Con la mano en el picaporte, vaciló aún.

– Me gustaría más que fuese un seguro de vida, una renta vitalicia…, algo parecido, en una sociedad seria… Me sentiría más tranquilo; no estaría preocupado…

Abrí violentamente la puerta que él había entreabierto y lo empujé al pasillo.

Capítulo diecisiete

Me apoyé en la chimenea y conté maquinalmente los trozos de madera barnizada reunidos en el joyero.

Había pensado durante muchos años en aquel hijo desconocido. A lo largo de mi pobre vida, jamás había perdido el sentimiento de su existencia. En un lugar determinado había un niño nacido de mí a quien podía encontrar y que tal vez fuera mi consuelo. Lo modesto de su condición lo acercaba más a mí. Me era dulce pensar que en nada se parecería a mi hijo legítimo. Le concedí, al mismo tiempo, esa sencillez y esa cordialidad que no son raras en el pueblo. En fin, jugaba mi última carta. Yo sabía que fuera de él no podía esperar nada de nadie, que no me quedaba más solución que acurrucarme y volverme de cara a la pared. Durante cuarenta años había creído consentir en el odio, en el que inspiraba y en el que sentía. Como los demás, alimentaba, sin embargo, una esperanza, y había engañado mi hambre como había podido, hasta el momento en que fui desalojado de mi última posición. Ahora, todo había terminado.

Ni siquiera me quedaba el horrible placer de combinar planes para desheredar a los que no me querían. Roberto les había avisado; no tardarían en descubrir mis cajas, incluso aquellas que no estaban a mi nombre. ¿Inventar otra cosa? ¡Ah! Vivir aún, vivir el tiempo necesario para gastarlo todo… Morir y que no hallaran el dinero suficiente para pagar un entierro de tercera. Pero después de toda una vida de economía, y cuando he satisfecho esta pasión del ahorro durante tantos años, ¿cómo aprender, a mi edad, los rasgos de los generosos? Y, por otra parte, pensaba que los hijos me vigilarían. No podría hacer nada en este sentido sin poner en sus manos un arma terrible… Era necesario arruinarme en la sombra, lentamente…

¡Ay! ¡No sabría arruinarme! Jamás llegaría a perder mi dinero. Si fuese posible hundirme en mi sepultura, volver a la tierra, estrechando entre mis brazos el oro, los billetes, las acciones… Si yo pudiera desmentir a aquellos que dicen que los bienes de este mundo no nos acompañan en la muerte…

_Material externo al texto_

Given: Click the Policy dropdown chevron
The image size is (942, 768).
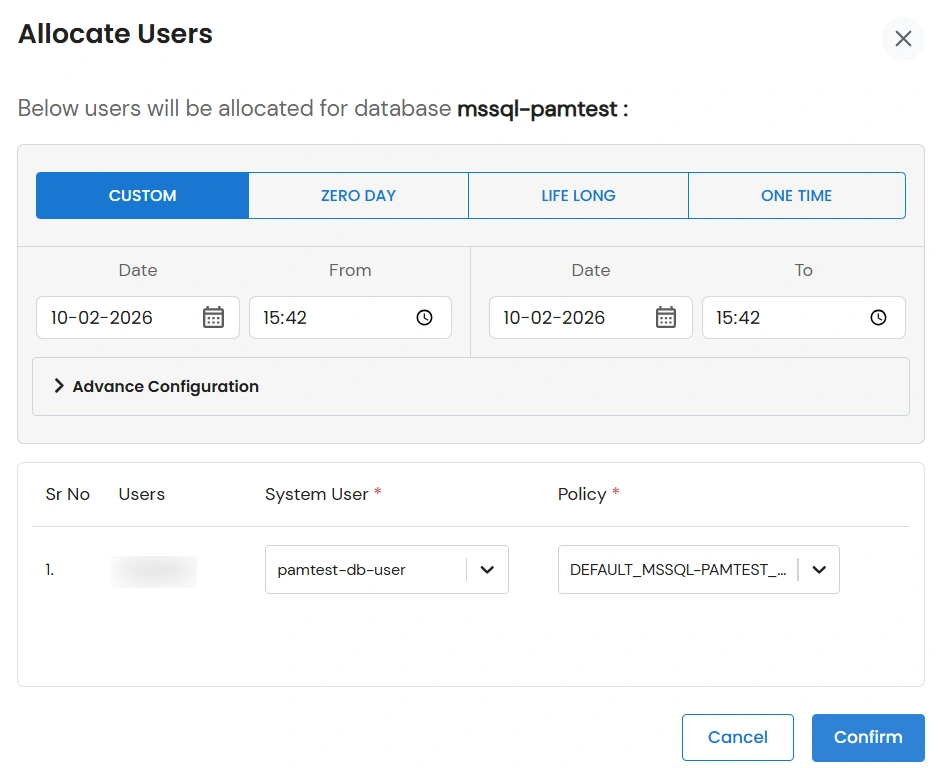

Están las "obras"; las buenas obras son los escotillones que todo lo hacen desaparecer. Donativos anónimos que enviaría a Beneficencia, a las Hermanitas de los Pobres. ¿No podría, al fin, pensar en otros que no fueran mis enemigos? Pero el horror a la vejez es que ésta es el total de una vida, un total en el que no sabríamos cambiar una cifra. He tardado sesenta años en convertirme en este anciano muerto de odio. Soy lo que soy; sería necesario convertirme en otro… ¡Oh, Dios, Dios, si Tú existieras!…

Al anochecer entró una muchacha para arreglarme la cama. No cerró los postigos y me acosté en la sombra. Los ruidos de la calle y la luz de los faroles no me impedían dormitar. Me despertaba brevemente, como cuando, de viaje, se detiene el tren, pero volvía a adormecerme. A pesar de que no me sentía enfermo, me parecía que debía permanecer asi y esperar pacientemente a que mi sueño se hiciera eterno.

Tenía aún que disponer lo de la renta de Roberto, y quería también pasar por el apartado, puesto que ya nadie me entregaba mi correspondencia. Desde hacía tres días no había leído mi correo. Esta espera de la carta desconocida y que sobrevive a todo, ¡qué signo es de que la esperanza no se ha perdido y de que queda siempre en nosotros esa semilla!

La preocupación por el correo me dio fuerzas para levantarme al día siguiente, a mediodía, y marchar al apartado. Llovía; como no tenía paraguas, caminaba pegado a las paredes. Mi proceder despertaba la curiosidad y la gente se volvía. Yo sentía deseos de gritarles:

– ¿Qué tengo de extraordinario? ¿Creéis que estoy loco? No hay que decir que mis hijos se aprovecharían de esto. No me miréis así. Soy como los demás, salvo que mis hijos me odian y que tengo que defenderme de ellos. Pero esto no es estar loco. Algunas veces estoy bajo los efectos de todas las drogas que me obliga a ingerir mi angina de pecho. Si hablo solo es porque siempre estoy solo. Al hombre le es necesario el diálogo. ¿Qué hay de particular en los ademanes y en las palabras de un hombre solo?

El paquete que recogí contenía impresos, algunas cartas de Bancos y tres telegramas. Sin duda se trataba de alguna orden bursátil que no había podido ser ejecutada. Esperé para abrirlas a estar sentado en una taberna. En largas mesas, unos albañiles, especie de payasos de todas las edades, comían lentamente su pitanza y bebían su litro de vino sin pronunciar palabra. Habían trabajado toda la mañana bajo la lluvia. Volverían a la una y media. Era a fines de julio. La gente llenaba las estaciones. ¿Comprenderían ellos mi tormento? ¡Sin duda! Y ¿cómo lo había de ignorar un viejo abogado?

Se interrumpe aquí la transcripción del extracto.